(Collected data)
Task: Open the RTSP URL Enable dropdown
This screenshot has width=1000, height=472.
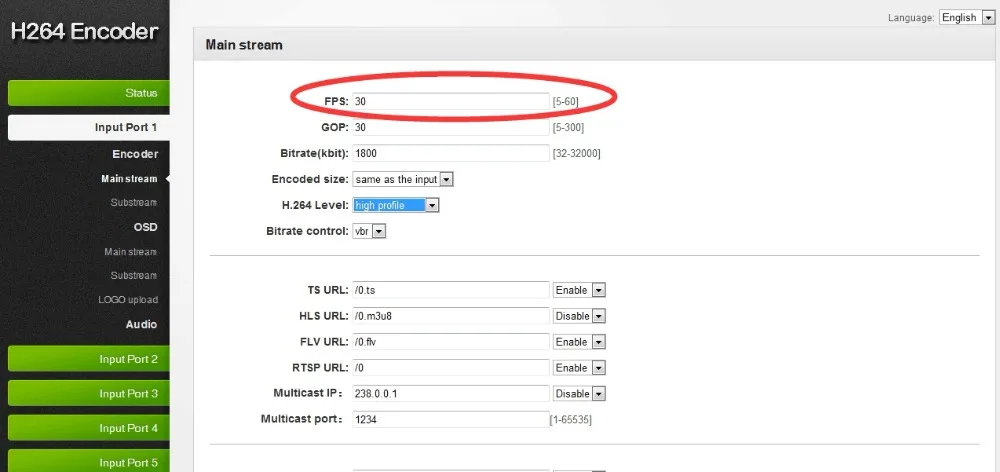Action: [x=578, y=368]
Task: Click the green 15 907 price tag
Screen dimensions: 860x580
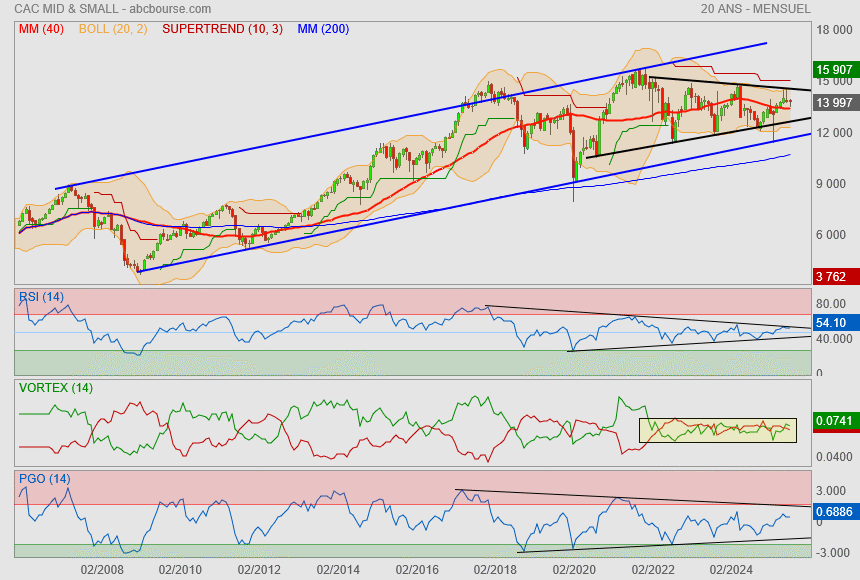Action: pyautogui.click(x=834, y=71)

**REQUIREMENT**
Text only, pictures out: give every record again as written.

**SOLUTION FOR THIS PROBLEM**
Task: Open the RTSP URL Enable dropdown
This screenshot has width=1000, height=472.
Action: [x=578, y=368]
Task: Click the green 15 907 price tag
Screen dimensions: 860x580
Action: pyautogui.click(x=834, y=71)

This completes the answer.